◆ **WHAT YOU HAVE TO DO**
Output the data in full. Keep every word exact and exclude the pictures.
(RECORDS)
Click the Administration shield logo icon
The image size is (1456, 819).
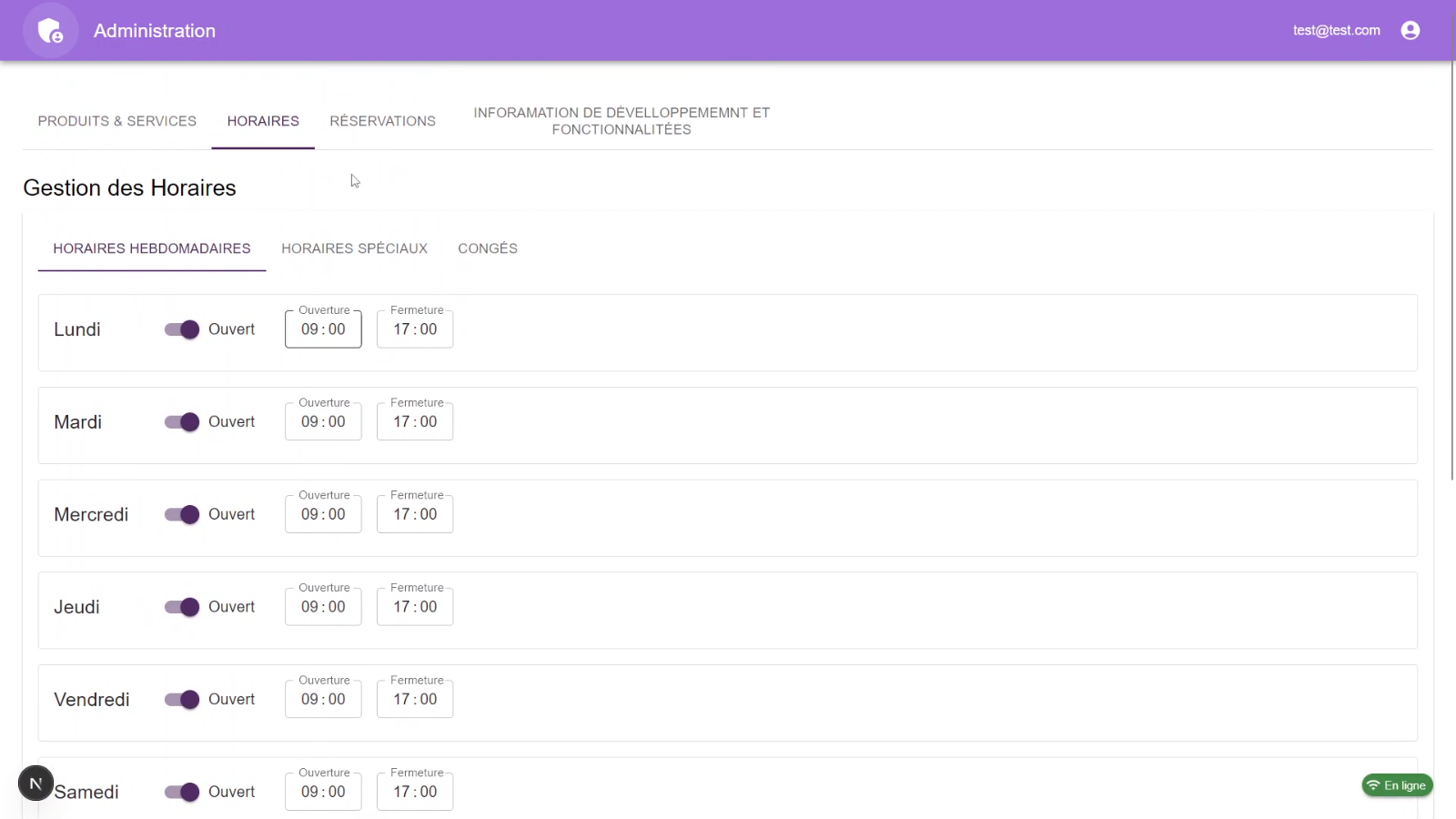(51, 31)
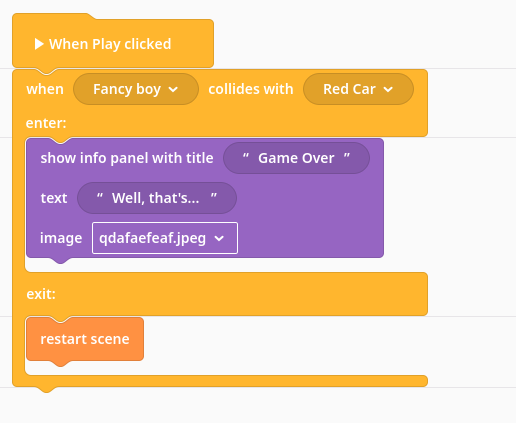Open the qdafaefeaf.jpeg image dropdown
This screenshot has width=516, height=423.
point(165,238)
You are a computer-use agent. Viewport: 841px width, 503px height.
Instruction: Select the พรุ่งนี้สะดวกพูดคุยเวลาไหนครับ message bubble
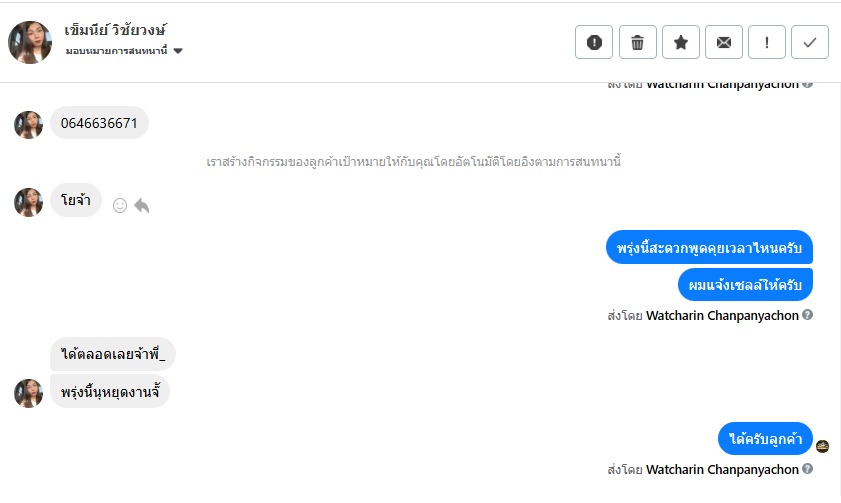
(End RECORDS)
◆ **RESPONSE FOR THIS EXERCISE**
Click the Administration shield logo icon
The image size is (1456, 819).
(51, 31)
Open the qdafaefeaf.jpeg image dropdown
This screenshot has width=516, height=423.
point(165,238)
You are a computer-use agent. Viewport: 841px width, 503px height.
Instruction: Select the พรุ่งนี้สะดวกพูดคุยเวลาไหนครับ message bubble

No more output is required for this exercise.